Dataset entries
»»

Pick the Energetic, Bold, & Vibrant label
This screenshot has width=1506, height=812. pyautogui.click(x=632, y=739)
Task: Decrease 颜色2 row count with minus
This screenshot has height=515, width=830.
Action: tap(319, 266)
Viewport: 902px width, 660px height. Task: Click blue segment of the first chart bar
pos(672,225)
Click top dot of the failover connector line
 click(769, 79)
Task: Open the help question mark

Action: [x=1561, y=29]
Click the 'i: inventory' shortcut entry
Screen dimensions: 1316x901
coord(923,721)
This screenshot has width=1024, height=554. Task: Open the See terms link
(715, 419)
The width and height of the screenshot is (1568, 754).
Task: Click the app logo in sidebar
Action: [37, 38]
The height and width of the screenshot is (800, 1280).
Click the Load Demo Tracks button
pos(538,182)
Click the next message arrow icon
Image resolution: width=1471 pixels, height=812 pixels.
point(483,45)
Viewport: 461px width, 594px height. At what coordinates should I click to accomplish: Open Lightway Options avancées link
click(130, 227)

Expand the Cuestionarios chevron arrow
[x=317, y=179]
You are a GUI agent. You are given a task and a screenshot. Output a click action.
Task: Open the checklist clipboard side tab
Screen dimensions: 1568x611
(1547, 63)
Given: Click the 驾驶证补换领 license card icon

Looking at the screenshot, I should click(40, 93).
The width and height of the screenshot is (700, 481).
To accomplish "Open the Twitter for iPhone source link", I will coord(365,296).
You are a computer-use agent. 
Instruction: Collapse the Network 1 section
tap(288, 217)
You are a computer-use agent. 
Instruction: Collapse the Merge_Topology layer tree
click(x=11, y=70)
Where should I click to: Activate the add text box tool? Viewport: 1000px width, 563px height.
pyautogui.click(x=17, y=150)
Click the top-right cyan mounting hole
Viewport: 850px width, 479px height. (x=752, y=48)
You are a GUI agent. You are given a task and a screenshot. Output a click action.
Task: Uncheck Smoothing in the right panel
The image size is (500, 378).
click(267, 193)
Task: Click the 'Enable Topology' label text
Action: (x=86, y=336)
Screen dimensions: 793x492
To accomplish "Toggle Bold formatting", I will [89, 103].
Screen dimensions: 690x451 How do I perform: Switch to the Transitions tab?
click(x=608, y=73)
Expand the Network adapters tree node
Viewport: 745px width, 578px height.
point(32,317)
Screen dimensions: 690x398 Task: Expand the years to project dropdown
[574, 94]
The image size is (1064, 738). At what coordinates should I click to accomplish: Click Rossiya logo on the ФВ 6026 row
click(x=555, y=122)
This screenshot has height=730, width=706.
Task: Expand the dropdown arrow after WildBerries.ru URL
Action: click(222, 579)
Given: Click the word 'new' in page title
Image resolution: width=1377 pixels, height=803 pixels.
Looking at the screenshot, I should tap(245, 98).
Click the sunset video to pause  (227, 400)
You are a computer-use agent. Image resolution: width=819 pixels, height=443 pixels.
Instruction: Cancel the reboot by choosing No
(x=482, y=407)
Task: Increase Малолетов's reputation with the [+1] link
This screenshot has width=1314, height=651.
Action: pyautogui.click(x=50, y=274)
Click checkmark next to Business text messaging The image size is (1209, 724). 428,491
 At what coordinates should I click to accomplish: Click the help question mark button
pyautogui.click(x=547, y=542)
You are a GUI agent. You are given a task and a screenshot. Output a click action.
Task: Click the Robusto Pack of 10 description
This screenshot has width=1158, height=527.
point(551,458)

««

### PROBLEM DESCRIPTION
Filter the entries down to the lines with the word "next" in them.

### EXERCISE OUTPUT
Click the next message arrow icon
Click checkmark next to Business text messaging The image size is (1209, 724). 428,491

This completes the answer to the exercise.